The upstanding, conker-coloured, white-faced Hereford is perhaps the British native that has best stood the test of time. The Herd Book, founded in 1846, has, since 1886, been closed to any animal whose sire and dam had not been recorded, to ensure purity. It’s extraordinary that one county could have spawned such an industry (50 things Britain gave the world, July 6, 2017); due to its adaptability, healthiness and ability to flourish on a forage-based diet, there are more than five million pedigree Herefords across 50-plus countries.
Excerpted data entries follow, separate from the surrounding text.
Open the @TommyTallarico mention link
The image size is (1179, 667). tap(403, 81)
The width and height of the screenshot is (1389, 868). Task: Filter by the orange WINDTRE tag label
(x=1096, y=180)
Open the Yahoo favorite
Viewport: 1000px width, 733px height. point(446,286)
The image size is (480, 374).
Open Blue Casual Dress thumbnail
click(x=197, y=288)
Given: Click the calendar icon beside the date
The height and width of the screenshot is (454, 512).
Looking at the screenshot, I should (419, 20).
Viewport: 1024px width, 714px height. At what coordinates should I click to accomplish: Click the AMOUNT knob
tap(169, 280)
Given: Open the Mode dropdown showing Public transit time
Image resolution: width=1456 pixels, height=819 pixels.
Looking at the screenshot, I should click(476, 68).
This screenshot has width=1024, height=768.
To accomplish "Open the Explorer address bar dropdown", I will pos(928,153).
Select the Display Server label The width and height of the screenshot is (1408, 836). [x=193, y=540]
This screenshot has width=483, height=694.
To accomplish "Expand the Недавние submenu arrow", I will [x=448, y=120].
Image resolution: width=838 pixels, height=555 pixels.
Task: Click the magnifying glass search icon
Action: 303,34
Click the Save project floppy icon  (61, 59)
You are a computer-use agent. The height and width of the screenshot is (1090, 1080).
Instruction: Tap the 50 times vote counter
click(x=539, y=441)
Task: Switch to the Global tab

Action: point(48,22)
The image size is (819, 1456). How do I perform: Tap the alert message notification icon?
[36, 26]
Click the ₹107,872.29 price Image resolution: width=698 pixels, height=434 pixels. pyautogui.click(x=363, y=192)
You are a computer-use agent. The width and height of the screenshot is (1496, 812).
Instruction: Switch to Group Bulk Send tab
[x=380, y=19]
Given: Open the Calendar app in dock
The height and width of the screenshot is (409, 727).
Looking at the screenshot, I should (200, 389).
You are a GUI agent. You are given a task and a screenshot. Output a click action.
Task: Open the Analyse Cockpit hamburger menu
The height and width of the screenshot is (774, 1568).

It was a Gloucester cow, Blossom, that provided the anti-smallpox serum for the scientist Edward Jenner, but this magnificent, richly coloured cow, with its upswept crescent horns and creamy dorsal stripe, owes its existence to a group of farmers, including Eric Freeman – whose son, Clifford, now owns the biggest herd in Britain – cheesemaker Charles Martell and the late Joe Henson. In 1972, they bought up the last herd standing and scoured the country for more animals to widen the genepool of their local cow. Their efforts, considered eccentric by a commercially driven farming industry, led to the formation of the RBST.
19. Ruby Red Devon
The county of Devon boasts cattle to match its rich, red soil. Francis Quartley, an Exmoor farmer, can take much credit for today’s healthy herd. As other farmers rushed to sell cattle for high prices to feed troops in the Napoleonic Wars, he refused to part with his; his herd lives on at the same farm, Great Champson, Molland, with farmer William Dart, a leading name in the Ruby Red world. Now, the Devon is a typical example of a native that’s come into its own in the current climate of environmentally friendly farming.
20. South Devon
A slightly paler version of the Devon and with curlier hair, especially on the poll, it originated in the South Hams, from where it was exported, in great numbers, from Plymouth to America, including on the Mayflower nearly 400 years ago. Selective breeding improved stock considerably and, in 1891, the breed society was formed; by the 1960s, the South Devon was a predominantly beef cow and an important source of income in a rural area.
No one is quite sure how the gentle, chestnut-and-white Guernsey cow, popular with smallholders for its rich, yellow milk, arrived on the island – it could have come with monks banished from Mont St Michel in the 10th century and is probably related to the French Normande. By the late 18th century, the islanders were making money by selling thousands of these small, cheap cows, although many may have been French, passing through the Channel Islands to avoid tax. In 1878, The Rev Joshua Watson and James James started a register, swiftly followed by a herd book, and the Guernsey as we now know it took shape.
The dainty dun-coloured, soft-eyed Jersey leads the bovine beauty parade. The island is proud of its pretty cows and has operated a strict ban on any other breed for 150 years, so the 6,000 cattle there are pure bred. Famed for its creamy milk, which has 18% more protein, 20% more calcium and 25% more butter fat than any other breed’s, the Jersey is the world’s favourite dairy cow after the Holstein and has a low carbon footprint. The Queen has one of the oldest herds, at Windsor Castle.